++++ EXTRACTED DATA
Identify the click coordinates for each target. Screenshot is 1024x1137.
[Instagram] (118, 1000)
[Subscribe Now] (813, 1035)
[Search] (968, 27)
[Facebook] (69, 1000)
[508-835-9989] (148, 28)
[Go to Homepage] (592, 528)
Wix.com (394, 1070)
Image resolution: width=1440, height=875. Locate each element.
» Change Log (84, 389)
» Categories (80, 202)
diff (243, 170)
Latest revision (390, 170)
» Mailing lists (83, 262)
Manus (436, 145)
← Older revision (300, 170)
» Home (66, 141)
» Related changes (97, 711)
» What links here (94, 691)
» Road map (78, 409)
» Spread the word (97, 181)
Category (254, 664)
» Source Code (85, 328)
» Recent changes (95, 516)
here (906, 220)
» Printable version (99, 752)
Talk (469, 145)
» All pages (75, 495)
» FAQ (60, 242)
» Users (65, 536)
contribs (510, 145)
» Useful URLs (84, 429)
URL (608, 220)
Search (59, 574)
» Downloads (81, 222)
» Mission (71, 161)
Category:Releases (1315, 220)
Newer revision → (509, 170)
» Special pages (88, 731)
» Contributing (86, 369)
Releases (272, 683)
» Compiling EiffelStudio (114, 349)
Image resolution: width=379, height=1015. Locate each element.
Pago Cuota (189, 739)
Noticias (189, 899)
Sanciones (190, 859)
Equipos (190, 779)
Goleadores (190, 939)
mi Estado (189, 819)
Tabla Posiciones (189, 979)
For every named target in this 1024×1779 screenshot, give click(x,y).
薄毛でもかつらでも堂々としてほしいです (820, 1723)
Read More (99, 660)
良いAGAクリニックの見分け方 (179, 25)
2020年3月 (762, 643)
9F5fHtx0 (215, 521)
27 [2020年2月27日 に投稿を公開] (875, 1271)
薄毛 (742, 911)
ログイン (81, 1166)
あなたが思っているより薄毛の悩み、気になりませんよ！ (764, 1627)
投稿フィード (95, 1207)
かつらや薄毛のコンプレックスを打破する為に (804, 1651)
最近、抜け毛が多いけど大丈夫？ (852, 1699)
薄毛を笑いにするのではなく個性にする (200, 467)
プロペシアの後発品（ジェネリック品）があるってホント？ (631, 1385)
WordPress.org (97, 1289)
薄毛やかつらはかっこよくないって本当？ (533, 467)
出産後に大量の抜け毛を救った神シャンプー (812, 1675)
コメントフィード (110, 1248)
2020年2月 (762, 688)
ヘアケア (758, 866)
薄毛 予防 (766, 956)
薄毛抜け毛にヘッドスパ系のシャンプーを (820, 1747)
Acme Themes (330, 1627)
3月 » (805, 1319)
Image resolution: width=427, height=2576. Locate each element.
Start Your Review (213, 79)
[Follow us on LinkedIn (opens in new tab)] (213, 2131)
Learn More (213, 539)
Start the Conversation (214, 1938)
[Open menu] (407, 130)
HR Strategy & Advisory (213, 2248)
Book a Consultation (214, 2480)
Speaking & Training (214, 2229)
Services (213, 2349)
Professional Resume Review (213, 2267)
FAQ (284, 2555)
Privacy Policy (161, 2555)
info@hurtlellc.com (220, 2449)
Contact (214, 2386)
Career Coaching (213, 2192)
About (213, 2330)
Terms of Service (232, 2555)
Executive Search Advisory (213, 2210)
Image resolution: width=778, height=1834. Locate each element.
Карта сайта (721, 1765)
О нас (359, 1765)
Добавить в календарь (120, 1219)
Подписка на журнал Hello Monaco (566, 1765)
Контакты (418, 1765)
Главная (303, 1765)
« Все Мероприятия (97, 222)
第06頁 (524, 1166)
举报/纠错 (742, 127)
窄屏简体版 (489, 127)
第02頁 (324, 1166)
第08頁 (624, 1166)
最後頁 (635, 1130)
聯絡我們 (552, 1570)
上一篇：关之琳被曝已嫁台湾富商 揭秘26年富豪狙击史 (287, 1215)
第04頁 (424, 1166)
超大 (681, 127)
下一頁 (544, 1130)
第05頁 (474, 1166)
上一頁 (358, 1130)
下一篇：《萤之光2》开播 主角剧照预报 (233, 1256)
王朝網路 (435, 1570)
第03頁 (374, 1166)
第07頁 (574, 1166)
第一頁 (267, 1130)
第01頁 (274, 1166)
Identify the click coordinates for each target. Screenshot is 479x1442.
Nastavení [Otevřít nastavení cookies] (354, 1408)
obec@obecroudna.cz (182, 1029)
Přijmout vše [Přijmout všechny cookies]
++++++++
■ WRITTEN REQUEST ■
Can you return the whole listing above line for line, with every line unchanged?

■ RESULT OF THIS TASK ■
Identify the click coordinates for each target. Screenshot is 1024x1137.
[Instagram] (118, 1000)
[Subscribe Now] (813, 1035)
[Search] (968, 27)
[Facebook] (69, 1000)
[508-835-9989] (148, 28)
[Go to Homepage] (592, 528)
Wix.com (394, 1070)
Image resolution: width=1440, height=875. Locate each element.
» Change Log (84, 389)
» Categories (80, 202)
diff (243, 170)
Latest revision (390, 170)
» Mailing lists (83, 262)
Manus (436, 145)
← Older revision (300, 170)
» Home (66, 141)
» Related changes (97, 711)
» What links here (94, 691)
» Road map (78, 409)
» Spread the word (97, 181)
Category (254, 664)
» Source Code (85, 328)
» Recent changes (95, 516)
here (906, 220)
» Printable version (99, 752)
Talk (469, 145)
» All pages (75, 495)
» FAQ (60, 242)
» Users (65, 536)
contribs (510, 145)
» Useful URLs (84, 429)
URL (608, 220)
Search (59, 574)
» Downloads (81, 222)
» Mission (71, 161)
Category:Releases (1315, 220)
Newer revision → (509, 170)
» Special pages (88, 731)
» Contributing (86, 369)
Releases (272, 683)
» Compiling EiffelStudio (114, 349)
Image resolution: width=379, height=1015. Locate each element.
Pago Cuota (189, 739)
Noticias (189, 899)
Sanciones (190, 859)
Equipos (190, 779)
Goleadores (190, 939)
mi Estado (189, 819)
Tabla Posiciones (189, 979)
For every named target in this 1024×1779 screenshot, give click(x,y).
薄毛でもかつらでも堂々としてほしいです (820, 1723)
Read More (99, 660)
良いAGAクリニックの見分け方 (179, 25)
2020年3月 (762, 643)
9F5fHtx0 (215, 521)
27 [2020年2月27日 に投稿を公開] (875, 1271)
薄毛 (742, 911)
ログイン (81, 1166)
あなたが思っているより薄毛の悩み、気になりませんよ！ (764, 1627)
投稿フィード (95, 1207)
かつらや薄毛のコンプレックスを打破する為に (804, 1651)
最近、抜け毛が多いけど大丈夫？ (852, 1699)
薄毛を笑いにするのではなく個性にする (200, 467)
プロペシアの後発品（ジェネリック品）があるってホント？ (631, 1385)
WordPress.org (97, 1289)
薄毛やかつらはかっこよくないって本当？ (533, 467)
出産後に大量の抜け毛を救った神シャンプー (812, 1675)
コメントフィード (110, 1248)
2020年2月 (762, 688)
ヘアケア (758, 866)
薄毛 予防 (766, 956)
薄毛抜け毛にヘッドスパ系のシャンプーを (820, 1747)
Acme Themes (330, 1627)
3月 » (805, 1319)
Image resolution: width=427, height=2576. Locate each element.
Start Your Review (213, 79)
[Follow us on LinkedIn (opens in new tab)] (213, 2131)
Learn More (213, 539)
Start the Conversation (214, 1938)
[Open menu] (407, 130)
HR Strategy & Advisory (213, 2248)
Book a Consultation (214, 2480)
Speaking & Training (214, 2229)
Services (213, 2349)
Professional Resume Review (213, 2267)
FAQ (284, 2555)
Privacy Policy (161, 2555)
info@hurtlellc.com (220, 2449)
Contact (214, 2386)
Career Coaching (213, 2192)
About (213, 2330)
Terms of Service (232, 2555)
Executive Search Advisory (213, 2210)
Image resolution: width=778, height=1834. Locate each element.
Карта сайта (721, 1765)
О нас (359, 1765)
Добавить в календарь (120, 1219)
Подписка на журнал Hello Monaco (566, 1765)
Контакты (418, 1765)
Главная (303, 1765)
« Все Мероприятия (97, 222)
第06頁 (524, 1166)
举报/纠错 (742, 127)
窄屏简体版 (489, 127)
第02頁 (324, 1166)
第08頁 (624, 1166)
最後頁 (635, 1130)
聯絡我們 (552, 1570)
上一篇：关之琳被曝已嫁台湾富商 揭秘26年富豪狙击史 (287, 1215)
第04頁 (424, 1166)
超大 (681, 127)
下一頁 (544, 1130)
第05頁 (474, 1166)
上一頁 (358, 1130)
下一篇：《萤之光2》开播 主角剧照预报 (233, 1256)
王朝網路 (435, 1570)
第03頁 (374, 1166)
第07頁 (574, 1166)
第一頁 (267, 1130)
第01頁 (274, 1166)
Identify the click coordinates for each target. Screenshot is 479x1442.
Nastavení [Otevřít nastavení cookies] (354, 1408)
obec@obecroudna.cz (182, 1029)
Přijmout vše [Přijmout všechny cookies]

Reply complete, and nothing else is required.